Inverse opal structure (IO) with periodic macropore could be used as an effective light scattering layer because of the standing wave effect. However, single IO structure inevitably decreases the absorption of active substance due to the relatively small specific surface area. In 2011, the research team led by Prof. WANG Dan at Institute of Process Engineering (IPE), Chinese Academy of Sciences (CAS) had successfully produced a type of IO structure with ordered mesoporous (IOM), which promotes the photodegradation activity significantly due to the bi-functional properties of dually ordered meso- and macro-pore structures. Nevertheless, it is still a challenge to precisely control the response wavelength, reflection, and scattering abilities of IOM.

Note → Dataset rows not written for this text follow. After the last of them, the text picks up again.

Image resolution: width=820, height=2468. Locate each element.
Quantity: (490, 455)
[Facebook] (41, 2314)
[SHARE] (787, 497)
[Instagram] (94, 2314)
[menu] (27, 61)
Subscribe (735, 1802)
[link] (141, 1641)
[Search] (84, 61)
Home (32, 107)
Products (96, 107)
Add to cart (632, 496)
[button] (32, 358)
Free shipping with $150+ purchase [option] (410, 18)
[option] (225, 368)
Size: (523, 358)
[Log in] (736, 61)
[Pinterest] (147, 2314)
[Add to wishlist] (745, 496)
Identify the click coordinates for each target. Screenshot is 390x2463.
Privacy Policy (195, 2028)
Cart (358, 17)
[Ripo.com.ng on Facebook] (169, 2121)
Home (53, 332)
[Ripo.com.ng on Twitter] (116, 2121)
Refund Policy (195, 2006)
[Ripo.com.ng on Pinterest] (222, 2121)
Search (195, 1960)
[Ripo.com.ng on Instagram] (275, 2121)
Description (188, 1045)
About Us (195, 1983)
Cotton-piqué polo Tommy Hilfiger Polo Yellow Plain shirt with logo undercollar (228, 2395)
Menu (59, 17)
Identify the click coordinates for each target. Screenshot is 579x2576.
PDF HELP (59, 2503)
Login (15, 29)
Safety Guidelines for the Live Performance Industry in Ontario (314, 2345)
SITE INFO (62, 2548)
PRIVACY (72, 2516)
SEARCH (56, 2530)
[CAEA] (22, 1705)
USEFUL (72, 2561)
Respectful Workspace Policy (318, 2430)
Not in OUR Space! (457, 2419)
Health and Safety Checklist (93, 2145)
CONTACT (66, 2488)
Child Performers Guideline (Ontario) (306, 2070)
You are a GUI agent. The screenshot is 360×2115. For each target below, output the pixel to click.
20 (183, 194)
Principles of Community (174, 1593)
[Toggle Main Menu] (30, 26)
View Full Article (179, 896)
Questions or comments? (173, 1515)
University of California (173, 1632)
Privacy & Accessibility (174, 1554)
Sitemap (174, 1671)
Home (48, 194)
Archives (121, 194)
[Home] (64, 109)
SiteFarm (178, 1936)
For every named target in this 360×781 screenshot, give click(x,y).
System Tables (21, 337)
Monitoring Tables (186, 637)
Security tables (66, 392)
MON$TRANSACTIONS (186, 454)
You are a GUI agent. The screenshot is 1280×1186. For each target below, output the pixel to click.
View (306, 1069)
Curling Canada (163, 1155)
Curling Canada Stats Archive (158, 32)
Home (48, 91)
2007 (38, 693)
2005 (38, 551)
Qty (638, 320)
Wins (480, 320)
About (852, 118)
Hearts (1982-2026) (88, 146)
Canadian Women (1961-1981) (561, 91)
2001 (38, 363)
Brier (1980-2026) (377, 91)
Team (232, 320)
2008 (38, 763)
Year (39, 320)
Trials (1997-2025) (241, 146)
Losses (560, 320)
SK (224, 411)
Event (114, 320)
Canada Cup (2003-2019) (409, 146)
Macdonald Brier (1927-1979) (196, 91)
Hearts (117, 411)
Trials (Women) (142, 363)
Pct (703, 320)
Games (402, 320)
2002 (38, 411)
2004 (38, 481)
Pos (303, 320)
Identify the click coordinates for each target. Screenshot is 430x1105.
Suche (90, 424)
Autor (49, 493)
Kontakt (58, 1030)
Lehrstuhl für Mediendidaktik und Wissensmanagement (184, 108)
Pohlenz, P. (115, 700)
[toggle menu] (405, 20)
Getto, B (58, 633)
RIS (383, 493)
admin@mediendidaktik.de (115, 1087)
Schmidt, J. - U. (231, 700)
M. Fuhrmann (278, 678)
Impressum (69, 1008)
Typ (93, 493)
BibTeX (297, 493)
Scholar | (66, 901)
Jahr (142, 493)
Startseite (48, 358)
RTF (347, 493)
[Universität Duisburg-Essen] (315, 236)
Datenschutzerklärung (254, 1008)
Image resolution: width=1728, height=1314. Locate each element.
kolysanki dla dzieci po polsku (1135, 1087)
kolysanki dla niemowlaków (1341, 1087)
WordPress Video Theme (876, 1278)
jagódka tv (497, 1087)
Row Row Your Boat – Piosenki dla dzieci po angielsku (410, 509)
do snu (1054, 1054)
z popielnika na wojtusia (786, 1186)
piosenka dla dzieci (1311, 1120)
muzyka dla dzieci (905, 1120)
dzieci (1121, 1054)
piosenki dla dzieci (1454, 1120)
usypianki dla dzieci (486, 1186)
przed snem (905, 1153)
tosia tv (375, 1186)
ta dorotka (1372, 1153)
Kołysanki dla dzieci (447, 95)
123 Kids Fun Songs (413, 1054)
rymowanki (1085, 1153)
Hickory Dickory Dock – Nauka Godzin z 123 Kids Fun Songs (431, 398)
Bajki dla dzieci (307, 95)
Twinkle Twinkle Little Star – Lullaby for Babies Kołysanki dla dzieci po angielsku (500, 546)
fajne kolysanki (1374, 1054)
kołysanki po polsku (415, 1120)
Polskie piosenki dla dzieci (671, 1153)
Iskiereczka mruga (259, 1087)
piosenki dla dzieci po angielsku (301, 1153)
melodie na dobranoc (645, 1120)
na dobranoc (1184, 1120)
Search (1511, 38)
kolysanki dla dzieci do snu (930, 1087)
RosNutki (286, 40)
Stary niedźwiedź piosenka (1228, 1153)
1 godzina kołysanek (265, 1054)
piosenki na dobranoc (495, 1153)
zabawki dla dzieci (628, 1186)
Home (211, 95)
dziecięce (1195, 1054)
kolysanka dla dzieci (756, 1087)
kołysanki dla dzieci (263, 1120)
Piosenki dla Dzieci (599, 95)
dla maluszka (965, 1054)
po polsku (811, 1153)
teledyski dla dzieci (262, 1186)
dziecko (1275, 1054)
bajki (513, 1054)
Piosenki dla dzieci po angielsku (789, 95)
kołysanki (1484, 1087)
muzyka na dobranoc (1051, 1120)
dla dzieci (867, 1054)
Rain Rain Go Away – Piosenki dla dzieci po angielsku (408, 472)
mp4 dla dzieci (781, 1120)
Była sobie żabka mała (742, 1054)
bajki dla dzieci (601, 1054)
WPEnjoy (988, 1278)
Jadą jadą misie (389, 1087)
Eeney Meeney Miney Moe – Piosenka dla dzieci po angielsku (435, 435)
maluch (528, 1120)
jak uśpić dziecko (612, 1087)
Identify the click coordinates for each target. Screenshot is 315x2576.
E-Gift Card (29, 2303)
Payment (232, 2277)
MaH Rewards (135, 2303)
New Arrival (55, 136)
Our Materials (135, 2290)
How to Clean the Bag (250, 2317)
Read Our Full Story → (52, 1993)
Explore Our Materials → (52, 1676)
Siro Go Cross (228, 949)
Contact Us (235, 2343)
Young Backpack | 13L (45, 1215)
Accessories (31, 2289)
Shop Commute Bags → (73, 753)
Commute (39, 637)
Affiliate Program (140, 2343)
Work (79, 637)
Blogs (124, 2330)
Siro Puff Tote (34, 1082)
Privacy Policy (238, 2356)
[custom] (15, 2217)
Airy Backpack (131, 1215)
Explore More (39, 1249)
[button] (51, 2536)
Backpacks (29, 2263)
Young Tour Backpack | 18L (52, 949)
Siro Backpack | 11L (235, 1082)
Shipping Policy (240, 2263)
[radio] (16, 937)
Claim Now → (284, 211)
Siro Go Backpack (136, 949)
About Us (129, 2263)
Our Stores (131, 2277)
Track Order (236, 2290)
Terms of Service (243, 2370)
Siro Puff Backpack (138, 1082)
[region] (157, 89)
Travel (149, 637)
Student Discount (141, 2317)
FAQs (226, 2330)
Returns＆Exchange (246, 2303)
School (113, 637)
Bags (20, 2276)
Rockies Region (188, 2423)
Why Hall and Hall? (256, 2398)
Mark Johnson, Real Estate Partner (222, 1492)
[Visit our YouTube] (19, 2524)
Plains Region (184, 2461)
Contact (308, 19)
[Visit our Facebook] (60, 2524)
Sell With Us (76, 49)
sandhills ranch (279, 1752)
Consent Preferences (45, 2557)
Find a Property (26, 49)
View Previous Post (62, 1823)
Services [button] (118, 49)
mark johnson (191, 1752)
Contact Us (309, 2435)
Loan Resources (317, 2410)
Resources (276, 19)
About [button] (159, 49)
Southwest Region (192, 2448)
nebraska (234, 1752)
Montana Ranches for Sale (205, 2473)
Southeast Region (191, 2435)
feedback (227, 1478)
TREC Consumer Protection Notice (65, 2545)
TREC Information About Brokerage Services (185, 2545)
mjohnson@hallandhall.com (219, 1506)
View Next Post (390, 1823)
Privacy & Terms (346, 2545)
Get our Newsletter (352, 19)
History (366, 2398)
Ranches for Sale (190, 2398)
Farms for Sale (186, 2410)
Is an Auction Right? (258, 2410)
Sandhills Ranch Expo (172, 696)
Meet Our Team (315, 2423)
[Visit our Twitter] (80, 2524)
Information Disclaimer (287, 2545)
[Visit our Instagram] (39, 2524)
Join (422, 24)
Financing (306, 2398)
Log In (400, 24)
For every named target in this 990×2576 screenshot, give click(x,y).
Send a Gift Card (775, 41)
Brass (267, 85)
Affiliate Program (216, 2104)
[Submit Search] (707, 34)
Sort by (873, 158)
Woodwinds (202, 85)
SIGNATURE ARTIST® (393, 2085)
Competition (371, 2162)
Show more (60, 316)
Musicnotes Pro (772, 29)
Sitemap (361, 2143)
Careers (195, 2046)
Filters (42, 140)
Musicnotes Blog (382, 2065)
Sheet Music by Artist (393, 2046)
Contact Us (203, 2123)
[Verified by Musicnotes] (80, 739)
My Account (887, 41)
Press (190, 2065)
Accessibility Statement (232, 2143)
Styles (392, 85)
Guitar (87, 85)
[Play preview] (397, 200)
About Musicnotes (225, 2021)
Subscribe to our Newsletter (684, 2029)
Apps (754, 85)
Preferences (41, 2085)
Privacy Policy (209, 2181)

Recently, researchers further investigate the light propagation behavior of IOM with different macropore diameters by finite-difference time-domain simulations. Calculation results show that IOM with macropore size of 195 nm presents the best reflection within the wavelength region of 400-600 nm, and IOM with macroporous size of 285 nm presents the best reflection within the wavelength region of 300-400 nm. The experimental results demonstrate that photoanodes fabricated by IOM with macroporous size of 195 nm on top of P25 films result in a dramatically improved photoelectric conversion efficiency up to 9.2%, much higher than that of P25 photoanodes without IOM (6.57%). This due to that N719 dye has abundant absorption of light in the range of 400-600 nm. And the IOM-195 can effectively reflect light within this region to increase the light harvesting efficiency of the dye. Correspondingly, IOM with macroporous size of 285 nm shows the worst performance in hydrogen evolution reaction, which is due to that TiO2 can only utilize the ultraviolet fraction of solar spectrum and the most of which can be reflected by IOM-285, resulting in less light being absorbed. The obtained results confirm that the light reflection can be accurately manipulated by precisely controlled synthesis of macroporous sizes of IOM, demonstrating a new means to design and fabricate high-performance solar energy conversion devices.
(Images by WANG Dan)
Figure 1. a) A typical top view SEM image, b) TEM image, and c) Crosssectional SEM image of QTiMMFs. d) Schematic illustration of QTiMMFs and light pathways within the film.
Figure 2. Schematic illustration of light propagation behavior of IOM with different macropore diameters.
The research team includes a group led by Prof. WANG Dan from IPE, CAS, a group led by YU Ranbo from University of Science & Technology Beijing, and a group led by ZHAO Huijun from Griffith University. The collaborators provided theoretical calculation to their work. The research was supported by the National Natural Science Foundation of China (21590795, 21201167), National Science Fund for Distinguished Young Scholars (21325105), CAS Interdisciplinary Innovation Team, and et al.
Their work entitled “Dually ordered porous TiO2-rGO composites with controllable light absorption properties for efficient solar energy conversion” has been published in Adv. Mater, (2016, DOI: 10.1002/adma.201604795).